Так мы последовательно прошли через все ступени отчаяния, отвращения и мук. Я обвинял ее в том, что она — это она, а она меня в том, что я — это я. Нас раздавило время, длительность. И, надо сказать, нас обоих хватило ненадолго. Когда вами владеет страсть, вы пойдете с любимым человеком на преступление, с восторгом разделите с ним его позор — все можно перенести, потому что такие вещи совершаются быстро. Но за насильственную, непрерывную близость приходится расплачиваться ужасной ценой! Она оборачивается недугом, безумием, становится сродни убийству и смерти… Ты ведь знаешь, бывает такая боль, что, если она мгновенна, ее можно даже и не заметить, но если она не унимается, начинаешь в конце концов кричать. И это «в конце концов» наступает через несколько часов.
Через шесть месяцев нас освободили, и мы смогли наконец повернуться друг к другу спиной.
И теперь еще, когда я мысленно представляю себе Риту, ее лицо уродливо искажается, и у меня все еще ломит глаза. Я до сих пор чувствую в себе дикого зверя. Мы не простили друг другу.
— Почем ты знаешь, что думает она?
— Нет, никогда! Она тем более.
— Подумай, Андреас, о страданиях, через которые прошло столько людей…
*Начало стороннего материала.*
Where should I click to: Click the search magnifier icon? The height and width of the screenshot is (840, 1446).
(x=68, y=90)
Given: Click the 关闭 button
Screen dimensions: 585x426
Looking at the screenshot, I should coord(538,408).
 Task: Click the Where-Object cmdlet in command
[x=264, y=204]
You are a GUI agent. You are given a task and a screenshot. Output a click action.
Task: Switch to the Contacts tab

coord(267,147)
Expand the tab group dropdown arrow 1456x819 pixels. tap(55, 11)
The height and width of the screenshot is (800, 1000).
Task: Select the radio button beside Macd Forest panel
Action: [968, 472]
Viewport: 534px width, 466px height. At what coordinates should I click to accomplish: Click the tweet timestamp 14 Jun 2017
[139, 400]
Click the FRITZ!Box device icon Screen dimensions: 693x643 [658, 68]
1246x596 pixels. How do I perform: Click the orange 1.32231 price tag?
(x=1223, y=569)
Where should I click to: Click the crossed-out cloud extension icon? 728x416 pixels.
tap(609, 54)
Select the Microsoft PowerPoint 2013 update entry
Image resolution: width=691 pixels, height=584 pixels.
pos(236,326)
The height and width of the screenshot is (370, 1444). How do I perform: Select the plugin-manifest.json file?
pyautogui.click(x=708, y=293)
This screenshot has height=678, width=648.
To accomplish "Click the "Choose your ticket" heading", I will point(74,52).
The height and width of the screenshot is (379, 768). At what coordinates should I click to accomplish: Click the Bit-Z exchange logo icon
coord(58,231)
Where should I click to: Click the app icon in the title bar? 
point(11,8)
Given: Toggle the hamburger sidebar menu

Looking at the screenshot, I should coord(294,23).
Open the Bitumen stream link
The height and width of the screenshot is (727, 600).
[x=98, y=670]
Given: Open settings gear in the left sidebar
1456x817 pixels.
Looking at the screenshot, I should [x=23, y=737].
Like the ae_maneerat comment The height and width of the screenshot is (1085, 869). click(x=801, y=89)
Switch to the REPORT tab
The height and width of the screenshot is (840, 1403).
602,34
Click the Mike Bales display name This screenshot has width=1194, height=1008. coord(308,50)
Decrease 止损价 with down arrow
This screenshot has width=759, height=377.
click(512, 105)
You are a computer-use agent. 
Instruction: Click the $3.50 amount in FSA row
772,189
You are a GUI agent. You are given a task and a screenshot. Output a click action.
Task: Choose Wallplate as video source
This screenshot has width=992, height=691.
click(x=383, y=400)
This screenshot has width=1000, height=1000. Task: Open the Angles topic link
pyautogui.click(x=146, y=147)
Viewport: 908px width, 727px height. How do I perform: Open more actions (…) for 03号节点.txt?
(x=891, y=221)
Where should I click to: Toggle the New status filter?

— Знаю. Я видел таких. Я видел (видел, даже закрыв глаза, потому что слышал крики и звук ударов), как истязали Ч. Ему поленом выбили все зубы, затолкали их ему в рот и заставили проглотить, а чтобы облегчить эту задачу, влили ему в горло содержимое ночного горшка, который принес из лазарета один из жандармов. Этот человек умер ужасной, отвратительной смертью. Я видел, как мучительно исказилось, а потом застыло лицо С., когда ему ножом срезали кожу с подошвы ноги, словно то была подметка сапога. Я видел куль окровавленного мяса, в который превратилась товарищ Л., после того как ей живьем вогнали в живот ее грудного ребенка, орудуя острым колом, топором и кувалдой. Я помню одного венгерского крестьянина. Высокий, немногословный, он держался со спокойным достоинством. Однажды он прошел мимо меня в кабинет тюремного судьи (я ждал своей очереди). Через дверь все было слышно. Они хотели, чтобы он сознался в заговоре и назвал нужные им имена; но он не желал лгать, он молчал, и тогда они решили заставить его кричать: засвистели шашки, посыпались удары плашмя по телу, глухо застучал о кости черепа железный прут. Неожиданно за дверью все стихло — там шла какая-то возня, но до нас не донеслось ни единого слова, ни единого стона. И вдруг раздался дикий крик. Вскоре дверь распахнулась, затопали ноги, и я снова увидел его. Он, который всего полчаса назад шел с высоко поднятой головой, теперь корчился на носилках; он, который не желал говорить, исходил, захлебывался криком. Одежда его была сорвана, виден был голый живот, а еще ниже — красная дыра. Оскопивший его полицейский хвастливо рассказывал, что воспользовался для этой надобности ржавым ножом и что рука в этот день была у него особенно тяжела.
…Зачем я все это тебе рассказываю?.. Для того чтобы показать тебе, что я насмотрелся не меньше тех, кто побывал в венгерских застенках не в качестве туристов. В других местах я видел кое-что похуже: я видел, как смерть с саблей в руке и в расшитом галунами мундире входила в дома и заставляла отцов выдавать сыновей и заставляла сыновей прикрываться отцами, как щитом, а верующих, даже евреев, отрекаться от веры. Но, уверяю тебя, ублюдки, которые связали по поясу двух человек в пору цветущей юности, полных жизни и любви, зашли куда дальше в изощренной жестокости. С помощью своей заплечной хирургии они вырвали нежность из их сердец.